Digital asset managers, archivists and communications professionals across Melbourne are calling for clearer policy guidelines on duplicate image replacement after a surge in complaints about redundant, low-quality and legally problematic photographs cluttering public-sector databases and media libraries. The pressure is coming from multiple directions at once: budget scrutiny, copyright enforcement and a growing push for accessible, accurate visual records.
The issue has sharpened in 2026 as Victorian government agencies have accelerated their digital transformation programs. The Department of Government Services, which oversees shared IT infrastructure across the public sector, has flagged duplicate digital assets as a specific cost driver in internal efficiency reviews. The problem is not trivial — duplicated image files consume storage, slow retrieval systems and create legal exposure when unlicensed photographs are inadvertently re-uploaded under new filenames.
What the Experts Are Telling Institutions
Digital preservation specialists at the Public Record Office Victoria, based on Macarthur Street in the CBD, have been advising agencies to adopt hash-based deduplication tools — software that assigns a unique fingerprint to each image file and flags identical or near-identical copies automatically.
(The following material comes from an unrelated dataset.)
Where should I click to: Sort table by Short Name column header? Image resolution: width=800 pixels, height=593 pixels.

The approach is standard in large commercial media operations but has been slower to take hold in government and not-for-profit sectors, according to practitioners working in the field.
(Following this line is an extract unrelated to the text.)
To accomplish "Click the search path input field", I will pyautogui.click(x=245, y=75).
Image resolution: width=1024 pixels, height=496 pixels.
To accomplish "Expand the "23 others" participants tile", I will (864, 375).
The State Library of Victoria, on Swanston Street, has been running its own internal audit of digitised photographic collections since early 2025 as part of its broader digital collection strategy. Library professionals involved in that process have noted publicly that duplicate entries create particular problems for researchers who may download the same image multiple times under the impression it represents different source material — undermining the integrity of academic and journalistic work.
Melbourne-based digital agency practitioners — several of whom work with councils across the inner north and western suburbs — say the commercial cost of poor image governance is measurable. Licensing errors on stock photography alone can expose small organisations to penalty notices starting at $1,500 per image under standard licensing agreements, with repeat infringements escalating significantly. One widely cited industry benchmark suggests organisations with unmanaged digital asset libraries spend up to 20 per cent more staff time on content retrieval than those with structured deduplication protocols in place.
Local Organisations Moving on the Problem
The City of Yarra, which manages communications across Richmond, Collingwood and Fitzroy, updated its digital asset management policy in March 2026 to include mandatory duplicate checks before any image is published to council websites or social channels. The move followed an internal review that found a significant proportion of the council's image library contained functionally identical files saved under different filenames across multiple departments.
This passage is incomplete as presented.